:: 任务要求 ::
请逐字照抄下方列表中的一段：从包含“Task: Click the red Xshell swirl toolbar icon”的那一行开始，到包含“Screen dimensions: 1568x601 pos(147,38)”的那一行结束，首尾两行都要包括，其他行一律不抄。
───── 提取条目 ─────
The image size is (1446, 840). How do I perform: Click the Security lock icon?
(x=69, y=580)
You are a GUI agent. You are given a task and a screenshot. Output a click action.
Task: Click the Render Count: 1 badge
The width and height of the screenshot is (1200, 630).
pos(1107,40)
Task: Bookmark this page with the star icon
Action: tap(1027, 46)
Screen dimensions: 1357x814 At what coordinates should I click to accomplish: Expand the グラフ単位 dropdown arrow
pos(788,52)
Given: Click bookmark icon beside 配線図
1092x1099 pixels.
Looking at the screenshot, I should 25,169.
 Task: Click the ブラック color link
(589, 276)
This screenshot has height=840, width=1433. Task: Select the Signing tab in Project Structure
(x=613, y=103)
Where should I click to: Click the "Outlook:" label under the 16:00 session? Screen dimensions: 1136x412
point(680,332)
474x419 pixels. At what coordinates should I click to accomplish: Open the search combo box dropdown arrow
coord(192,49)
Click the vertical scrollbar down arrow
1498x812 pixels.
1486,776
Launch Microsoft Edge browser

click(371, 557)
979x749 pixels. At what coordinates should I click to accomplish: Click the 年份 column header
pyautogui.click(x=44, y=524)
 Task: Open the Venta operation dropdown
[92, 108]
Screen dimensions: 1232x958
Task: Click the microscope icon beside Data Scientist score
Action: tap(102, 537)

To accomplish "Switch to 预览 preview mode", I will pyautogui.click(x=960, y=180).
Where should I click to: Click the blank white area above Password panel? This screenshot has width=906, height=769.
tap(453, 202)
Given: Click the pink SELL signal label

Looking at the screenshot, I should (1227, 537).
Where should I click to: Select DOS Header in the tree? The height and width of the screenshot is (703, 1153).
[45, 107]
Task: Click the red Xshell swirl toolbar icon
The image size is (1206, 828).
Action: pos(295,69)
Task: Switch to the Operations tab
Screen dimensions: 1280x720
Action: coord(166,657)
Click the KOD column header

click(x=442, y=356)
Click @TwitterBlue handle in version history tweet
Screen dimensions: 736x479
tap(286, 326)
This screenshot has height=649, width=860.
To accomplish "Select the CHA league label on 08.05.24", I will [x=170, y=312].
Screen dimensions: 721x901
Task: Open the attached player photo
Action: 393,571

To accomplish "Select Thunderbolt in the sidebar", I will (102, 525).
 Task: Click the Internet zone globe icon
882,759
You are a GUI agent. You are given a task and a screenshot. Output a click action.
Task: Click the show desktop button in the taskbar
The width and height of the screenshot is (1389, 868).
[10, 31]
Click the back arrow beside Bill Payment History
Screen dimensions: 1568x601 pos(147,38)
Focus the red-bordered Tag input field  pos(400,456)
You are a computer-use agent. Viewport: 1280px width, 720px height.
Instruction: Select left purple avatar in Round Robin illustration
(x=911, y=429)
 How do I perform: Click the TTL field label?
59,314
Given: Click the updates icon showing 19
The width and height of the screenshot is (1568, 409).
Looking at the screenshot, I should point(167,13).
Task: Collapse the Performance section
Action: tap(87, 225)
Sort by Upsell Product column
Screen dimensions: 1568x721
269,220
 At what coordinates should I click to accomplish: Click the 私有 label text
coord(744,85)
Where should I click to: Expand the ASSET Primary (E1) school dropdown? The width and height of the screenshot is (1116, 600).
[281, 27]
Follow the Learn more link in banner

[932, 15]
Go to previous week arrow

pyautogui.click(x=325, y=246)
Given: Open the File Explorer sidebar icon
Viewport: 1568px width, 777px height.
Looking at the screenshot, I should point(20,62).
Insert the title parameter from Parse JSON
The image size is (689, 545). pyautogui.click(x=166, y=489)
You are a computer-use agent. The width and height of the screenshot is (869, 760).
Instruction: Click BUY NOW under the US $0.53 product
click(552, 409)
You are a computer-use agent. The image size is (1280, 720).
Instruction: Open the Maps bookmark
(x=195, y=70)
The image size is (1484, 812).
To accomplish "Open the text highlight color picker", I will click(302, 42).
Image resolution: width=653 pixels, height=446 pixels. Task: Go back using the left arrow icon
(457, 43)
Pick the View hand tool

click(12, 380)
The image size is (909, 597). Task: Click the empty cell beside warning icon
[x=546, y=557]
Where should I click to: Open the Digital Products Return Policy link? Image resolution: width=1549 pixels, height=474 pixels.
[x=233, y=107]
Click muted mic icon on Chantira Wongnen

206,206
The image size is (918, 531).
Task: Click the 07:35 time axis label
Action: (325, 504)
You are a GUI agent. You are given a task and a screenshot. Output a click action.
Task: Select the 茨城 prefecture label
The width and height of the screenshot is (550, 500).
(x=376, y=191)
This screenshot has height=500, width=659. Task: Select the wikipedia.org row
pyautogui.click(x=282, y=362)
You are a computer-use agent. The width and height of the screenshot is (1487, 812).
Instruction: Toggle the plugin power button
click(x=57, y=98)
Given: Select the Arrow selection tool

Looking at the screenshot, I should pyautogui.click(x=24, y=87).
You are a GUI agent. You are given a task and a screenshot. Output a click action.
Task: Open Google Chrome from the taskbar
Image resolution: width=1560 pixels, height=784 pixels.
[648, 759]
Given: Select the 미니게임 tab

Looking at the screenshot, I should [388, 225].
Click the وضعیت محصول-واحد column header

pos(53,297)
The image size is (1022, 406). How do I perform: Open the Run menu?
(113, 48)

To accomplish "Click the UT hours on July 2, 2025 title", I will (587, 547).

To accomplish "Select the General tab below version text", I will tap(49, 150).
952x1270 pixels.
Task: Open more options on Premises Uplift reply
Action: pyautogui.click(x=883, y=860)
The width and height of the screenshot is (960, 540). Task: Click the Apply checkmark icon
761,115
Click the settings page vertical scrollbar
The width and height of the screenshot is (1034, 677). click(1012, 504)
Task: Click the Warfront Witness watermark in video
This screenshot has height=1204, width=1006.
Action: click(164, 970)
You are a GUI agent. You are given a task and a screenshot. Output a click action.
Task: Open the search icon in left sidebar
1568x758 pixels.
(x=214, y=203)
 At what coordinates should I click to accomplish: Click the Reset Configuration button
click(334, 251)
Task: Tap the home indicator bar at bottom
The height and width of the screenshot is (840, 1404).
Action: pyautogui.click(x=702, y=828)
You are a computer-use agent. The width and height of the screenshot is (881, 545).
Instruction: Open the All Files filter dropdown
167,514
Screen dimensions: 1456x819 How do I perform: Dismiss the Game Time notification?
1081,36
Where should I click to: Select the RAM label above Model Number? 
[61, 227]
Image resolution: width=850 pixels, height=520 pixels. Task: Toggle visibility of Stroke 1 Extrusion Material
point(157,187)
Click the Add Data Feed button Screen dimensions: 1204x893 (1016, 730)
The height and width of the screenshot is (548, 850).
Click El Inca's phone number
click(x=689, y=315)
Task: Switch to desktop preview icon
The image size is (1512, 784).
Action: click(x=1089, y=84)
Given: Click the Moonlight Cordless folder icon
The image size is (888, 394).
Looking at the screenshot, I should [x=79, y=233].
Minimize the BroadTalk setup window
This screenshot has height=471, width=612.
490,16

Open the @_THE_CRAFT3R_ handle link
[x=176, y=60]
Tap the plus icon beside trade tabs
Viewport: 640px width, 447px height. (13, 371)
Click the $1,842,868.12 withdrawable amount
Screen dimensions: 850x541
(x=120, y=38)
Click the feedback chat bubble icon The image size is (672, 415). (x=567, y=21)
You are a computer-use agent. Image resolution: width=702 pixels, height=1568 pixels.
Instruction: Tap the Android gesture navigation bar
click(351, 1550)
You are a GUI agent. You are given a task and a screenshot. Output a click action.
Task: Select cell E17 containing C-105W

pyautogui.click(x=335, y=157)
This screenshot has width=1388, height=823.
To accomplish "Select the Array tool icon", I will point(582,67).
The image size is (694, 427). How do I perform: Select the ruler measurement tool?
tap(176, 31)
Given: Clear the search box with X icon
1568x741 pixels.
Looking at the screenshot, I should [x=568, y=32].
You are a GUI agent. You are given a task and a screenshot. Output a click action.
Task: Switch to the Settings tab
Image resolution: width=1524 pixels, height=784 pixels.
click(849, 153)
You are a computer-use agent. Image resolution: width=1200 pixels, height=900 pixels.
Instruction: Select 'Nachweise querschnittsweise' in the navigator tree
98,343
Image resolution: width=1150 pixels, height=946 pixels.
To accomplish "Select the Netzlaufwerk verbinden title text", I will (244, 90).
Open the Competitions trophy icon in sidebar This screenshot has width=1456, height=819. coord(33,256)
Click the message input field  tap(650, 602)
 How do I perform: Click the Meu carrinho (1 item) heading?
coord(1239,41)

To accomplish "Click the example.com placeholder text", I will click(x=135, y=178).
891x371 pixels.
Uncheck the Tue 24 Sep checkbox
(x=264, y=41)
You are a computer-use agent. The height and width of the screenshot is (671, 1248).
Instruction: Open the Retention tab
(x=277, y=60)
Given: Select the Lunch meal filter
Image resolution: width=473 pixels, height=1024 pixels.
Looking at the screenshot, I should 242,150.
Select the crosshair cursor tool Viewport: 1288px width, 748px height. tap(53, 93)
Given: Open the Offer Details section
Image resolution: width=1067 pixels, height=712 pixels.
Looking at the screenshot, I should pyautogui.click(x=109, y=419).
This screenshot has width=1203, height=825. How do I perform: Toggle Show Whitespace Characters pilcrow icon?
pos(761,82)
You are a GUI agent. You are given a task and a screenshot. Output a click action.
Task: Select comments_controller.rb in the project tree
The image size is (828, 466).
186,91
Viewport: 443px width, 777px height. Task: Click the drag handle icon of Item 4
─────
:: 本题作答 ::
Task: Click the red Xshell swirl toolbar icon
The image size is (1206, 828).
Action: pos(295,69)
Task: Switch to the Operations tab
Screen dimensions: 1280x720
Action: coord(166,657)
Click the KOD column header

click(x=442, y=356)
Click @TwitterBlue handle in version history tweet
Screen dimensions: 736x479
tap(286, 326)
This screenshot has height=649, width=860.
To accomplish "Select the CHA league label on 08.05.24", I will [x=170, y=312].
Screen dimensions: 721x901
Task: Open the attached player photo
Action: 393,571

To accomplish "Select Thunderbolt in the sidebar", I will (102, 525).
 Task: Click the Internet zone globe icon
882,759
You are a GUI agent. You are given a task and a screenshot. Output a click action.
Task: Click the show desktop button in the taskbar
The width and height of the screenshot is (1389, 868).
[10, 31]
Click the back arrow beside Bill Payment History
Screen dimensions: 1568x601 pos(147,38)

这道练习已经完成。